■ **WHAT THIS TASK INVOLVES**
Convert the records below into a JSON list of strings with one string per line, omitting any blank lines.
— Begin ENTRIES —
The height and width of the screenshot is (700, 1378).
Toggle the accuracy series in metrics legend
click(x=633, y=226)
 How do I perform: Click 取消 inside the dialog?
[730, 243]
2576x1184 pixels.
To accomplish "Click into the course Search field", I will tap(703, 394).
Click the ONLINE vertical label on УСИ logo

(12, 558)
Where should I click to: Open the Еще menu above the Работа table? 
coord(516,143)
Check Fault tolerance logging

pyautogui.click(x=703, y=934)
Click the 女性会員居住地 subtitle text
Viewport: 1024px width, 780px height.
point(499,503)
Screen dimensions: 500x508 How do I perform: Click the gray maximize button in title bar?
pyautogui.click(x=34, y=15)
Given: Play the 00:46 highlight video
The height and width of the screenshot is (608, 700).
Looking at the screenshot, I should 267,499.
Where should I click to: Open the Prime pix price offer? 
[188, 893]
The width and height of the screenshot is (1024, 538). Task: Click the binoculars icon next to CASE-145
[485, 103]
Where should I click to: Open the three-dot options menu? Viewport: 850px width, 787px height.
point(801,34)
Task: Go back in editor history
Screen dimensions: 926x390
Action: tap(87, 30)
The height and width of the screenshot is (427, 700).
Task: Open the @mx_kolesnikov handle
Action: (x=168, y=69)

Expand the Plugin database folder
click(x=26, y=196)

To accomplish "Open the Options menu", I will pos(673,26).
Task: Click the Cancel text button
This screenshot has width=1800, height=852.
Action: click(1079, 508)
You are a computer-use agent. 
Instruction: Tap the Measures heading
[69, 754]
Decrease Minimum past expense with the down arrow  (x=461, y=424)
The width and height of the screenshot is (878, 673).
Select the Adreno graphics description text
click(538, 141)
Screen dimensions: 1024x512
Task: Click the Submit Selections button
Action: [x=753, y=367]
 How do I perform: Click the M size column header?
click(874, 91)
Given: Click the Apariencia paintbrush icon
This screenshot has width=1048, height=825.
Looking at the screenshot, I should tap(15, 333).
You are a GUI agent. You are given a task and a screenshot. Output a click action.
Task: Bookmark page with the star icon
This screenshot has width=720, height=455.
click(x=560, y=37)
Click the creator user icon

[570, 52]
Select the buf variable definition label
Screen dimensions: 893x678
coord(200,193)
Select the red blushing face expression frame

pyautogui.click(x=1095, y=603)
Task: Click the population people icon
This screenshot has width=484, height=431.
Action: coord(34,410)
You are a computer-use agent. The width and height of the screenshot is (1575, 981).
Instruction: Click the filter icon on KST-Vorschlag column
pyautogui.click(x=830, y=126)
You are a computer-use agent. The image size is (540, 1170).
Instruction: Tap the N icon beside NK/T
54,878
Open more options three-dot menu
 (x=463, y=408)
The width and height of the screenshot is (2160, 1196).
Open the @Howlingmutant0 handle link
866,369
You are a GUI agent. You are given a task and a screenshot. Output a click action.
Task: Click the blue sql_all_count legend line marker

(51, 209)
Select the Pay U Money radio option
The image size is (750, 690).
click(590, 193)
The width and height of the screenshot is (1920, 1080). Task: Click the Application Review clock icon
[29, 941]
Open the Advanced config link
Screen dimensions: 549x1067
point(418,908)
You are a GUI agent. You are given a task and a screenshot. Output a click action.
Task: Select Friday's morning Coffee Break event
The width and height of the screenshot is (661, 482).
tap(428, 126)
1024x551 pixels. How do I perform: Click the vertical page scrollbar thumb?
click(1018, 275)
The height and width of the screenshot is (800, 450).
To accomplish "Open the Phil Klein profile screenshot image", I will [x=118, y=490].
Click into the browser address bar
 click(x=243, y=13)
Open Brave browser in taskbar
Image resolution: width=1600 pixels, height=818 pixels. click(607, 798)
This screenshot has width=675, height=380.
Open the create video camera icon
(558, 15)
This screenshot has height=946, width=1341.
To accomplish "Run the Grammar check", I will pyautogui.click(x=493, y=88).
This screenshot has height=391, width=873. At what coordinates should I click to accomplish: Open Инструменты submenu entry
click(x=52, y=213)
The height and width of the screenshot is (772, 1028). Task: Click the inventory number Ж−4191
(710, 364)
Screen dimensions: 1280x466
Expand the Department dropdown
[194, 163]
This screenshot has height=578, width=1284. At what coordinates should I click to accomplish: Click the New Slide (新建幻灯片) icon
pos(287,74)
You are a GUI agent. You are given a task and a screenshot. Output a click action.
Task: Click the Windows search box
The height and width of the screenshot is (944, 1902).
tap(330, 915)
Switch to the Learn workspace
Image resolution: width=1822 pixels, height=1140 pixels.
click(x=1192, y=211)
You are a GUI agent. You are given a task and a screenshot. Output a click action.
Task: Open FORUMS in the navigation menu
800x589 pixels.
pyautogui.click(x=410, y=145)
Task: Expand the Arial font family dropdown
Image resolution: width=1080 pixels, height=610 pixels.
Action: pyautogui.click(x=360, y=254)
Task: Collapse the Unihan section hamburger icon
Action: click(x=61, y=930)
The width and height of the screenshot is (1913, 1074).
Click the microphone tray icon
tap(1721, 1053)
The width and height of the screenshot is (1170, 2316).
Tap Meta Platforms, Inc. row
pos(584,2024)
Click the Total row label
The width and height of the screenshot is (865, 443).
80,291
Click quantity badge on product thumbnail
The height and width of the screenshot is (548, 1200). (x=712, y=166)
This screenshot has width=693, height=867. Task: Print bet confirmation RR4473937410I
— End ENTRIES —
■ **RESPONSE**
[
  "The height and width of the screenshot is (700, 1378).",
  "Toggle the accuracy series in metrics legend",
  "click(x=633, y=226)",
  " How do I perform: Click 取消 inside the dialog?",
  "[730, 243]",
  "2576x1184 pixels.",
  "To accomplish \"Click into the course Search field\", I will tap(703, 394).",
  "Click the ONLINE vertical label on УСИ logo",
  "(12, 558)",
  "Where should I click to: Open the Еще menu above the Работа table? ",
  "coord(516,143)",
  "Check Fault tolerance logging",
  "pyautogui.click(x=703, y=934)",
  "Click the 女性会員居住地 subtitle text",
  "Viewport: 1024px width, 780px height.",
  "point(499,503)",
  "Screen dimensions: 500x508 How do I perform: Click the gray maximize button in title bar?",
  "pyautogui.click(x=34, y=15)",
  "Given: Play the 00:46 highlight video",
  "The height and width of the screenshot is (608, 700).",
  "Looking at the screenshot, I should 267,499.",
  "Where should I click to: Open the Prime pix price offer? ",
  "[188, 893]",
  "The width and height of the screenshot is (1024, 538). Task: Click the binoculars icon next to CASE-145",
  "[485, 103]",
  "Where should I click to: Open the three-dot options menu? Viewport: 850px width, 787px height.",
  "point(801,34)",
  "Task: Go back in editor history",
  "Screen dimensions: 926x390",
  "Action: tap(87, 30)",
  "The height and width of the screenshot is (427, 700).",
  "Task: Open the @mx_kolesnikov handle",
  "Action: (x=168, y=69)",
  "Expand the Plugin database folder",
  "click(x=26, y=196)",
  "To accomplish \"Open the Options menu\", I will pos(673,26).",
  "Task: Click the Cancel text button",
  "This screenshot has width=1800, height=852.",
  "Action: click(1079, 508)",
  "You are a computer-use agent. ",
  "Instruction: Tap the Measures heading",
  "[69, 754]",
  "Decrease Minimum past expense with the down arrow  (x=461, y=424)",
  "The width and height of the screenshot is (878, 673).",
  "Select the Adreno graphics description text",
  "click(538, 141)",
  "Screen dimensions: 1024x512",
  "Task: Click the Submit Selections button",
  "Action: [x=753, y=367]",
  " How do I perform: Click the M size column header?",
  "click(874, 91)",
  "Given: Click the Apariencia paintbrush icon",
  "This screenshot has width=1048, height=825.",
  "Looking at the screenshot, I should tap(15, 333).",
  "You are a GUI agent. You are given a task and a screenshot. Output a click action.",
  "Task: Bookmark page with the star icon",
  "This screenshot has width=720, height=455.",
  "click(x=560, y=37)",
  "Click the creator user icon",
  "[570, 52]",
  "Select the buf variable definition label",
  "Screen dimensions: 893x678",
  "coord(200,193)",
  "Select the red blushing face expression frame",
  "pyautogui.click(x=1095, y=603)",
  "Task: Click the population people icon",
  "This screenshot has width=484, height=431.",
  "Action: coord(34,410)",
  "You are a computer-use agent. The width and height of the screenshot is (1575, 981).",
  "Instruction: Click the filter icon on KST-Vorschlag column",
  "pyautogui.click(x=830, y=126)",
  "You are a computer-use agent. The image size is (540, 1170).",
  "Instruction: Tap the N icon beside NK/T",
  "54,878",
  "Open more options three-dot menu",
  " (x=463, y=408)",
  "The width and height of the screenshot is (2160, 1196).",
  "Open the @Howlingmutant0 handle link",
  "866,369",
  "You are a GUI agent. You are given a task and a screenshot. Output a click action.",
  "Task: Click the blue sql_all_count legend line marker",
  "(51, 209)",
  "Select the Pay U Money radio option",
  "The image size is (750, 690).",
  "click(590, 193)",
  "The width and height of the screenshot is (1920, 1080). Task: Click the Application Review clock icon",
  "[29, 941]",
  "Open the Advanced config link",
  "Screen dimensions: 549x1067",
  "point(418,908)",
  "You are a GUI agent. You are given a task and a screenshot. Output a click action.",
  "Task: Select Friday's morning Coffee Break event",
  "The width and height of the screenshot is (661, 482).",
  "tap(428, 126)",
  "1024x551 pixels. How do I perform: Click the vertical page scrollbar thumb?",
  "click(1018, 275)",
  "The height and width of the screenshot is (800, 450).",
  "To accomplish \"Open the Phil Klein profile screenshot image\", I will [x=118, y=490].",
  "Click into the browser address bar",
  " click(x=243, y=13)",
  "Open Brave browser in taskbar",
  "Image resolution: width=1600 pixels, height=818 pixels. click(607, 798)",
  "This screenshot has width=675, height=380.",
  "Open the create video camera icon",
  "(558, 15)",
  "This screenshot has height=946, width=1341.",
  "To accomplish \"Run the Grammar check\", I will pyautogui.click(x=493, y=88).",
  "This screenshot has height=391, width=873. At what coordinates should I click to accomplish: Open Инструменты submenu entry",
  "click(x=52, y=213)",
  "The height and width of the screenshot is (772, 1028). Task: Click the inventory number Ж−4191",
  "(710, 364)",
  "Screen dimensions: 1280x466",
  "Expand the Department dropdown",
  "[194, 163]",
  "This screenshot has height=578, width=1284. At what coordinates should I click to accomplish: Click the New Slide (新建幻灯片) icon",
  "pos(287,74)",
  "You are a GUI agent. You are given a task and a screenshot. Output a click action.",
  "Task: Click the Windows search box",
  "The height and width of the screenshot is (944, 1902).",
  "tap(330, 915)",
  "Switch to the Learn workspace",
  "Image resolution: width=1822 pixels, height=1140 pixels.",
  "click(x=1192, y=211)",
  "You are a GUI agent. You are given a task and a screenshot. Output a click action.",
  "Task: Open FORUMS in the navigation menu",
  "800x589 pixels.",
  "pyautogui.click(x=410, y=145)",
  "Task: Expand the Arial font family dropdown",
  "Image resolution: width=1080 pixels, height=610 pixels.",
  "Action: pyautogui.click(x=360, y=254)",
  "Task: Collapse the Unihan section hamburger icon",
  "Action: click(x=61, y=930)",
  "The width and height of the screenshot is (1913, 1074).",
  "Click the microphone tray icon",
  "tap(1721, 1053)",
  "The width and height of the screenshot is (1170, 2316).",
  "Tap Meta Platforms, Inc. row",
  "pos(584,2024)",
  "Click the Total row label",
  "The width and height of the screenshot is (865, 443).",
  "80,291",
  "Click quantity badge on product thumbnail",
  "The height and width of the screenshot is (548, 1200). (x=712, y=166)",
  "This screenshot has width=693, height=867. Task: Print bet confirmation RR4473937410I"
]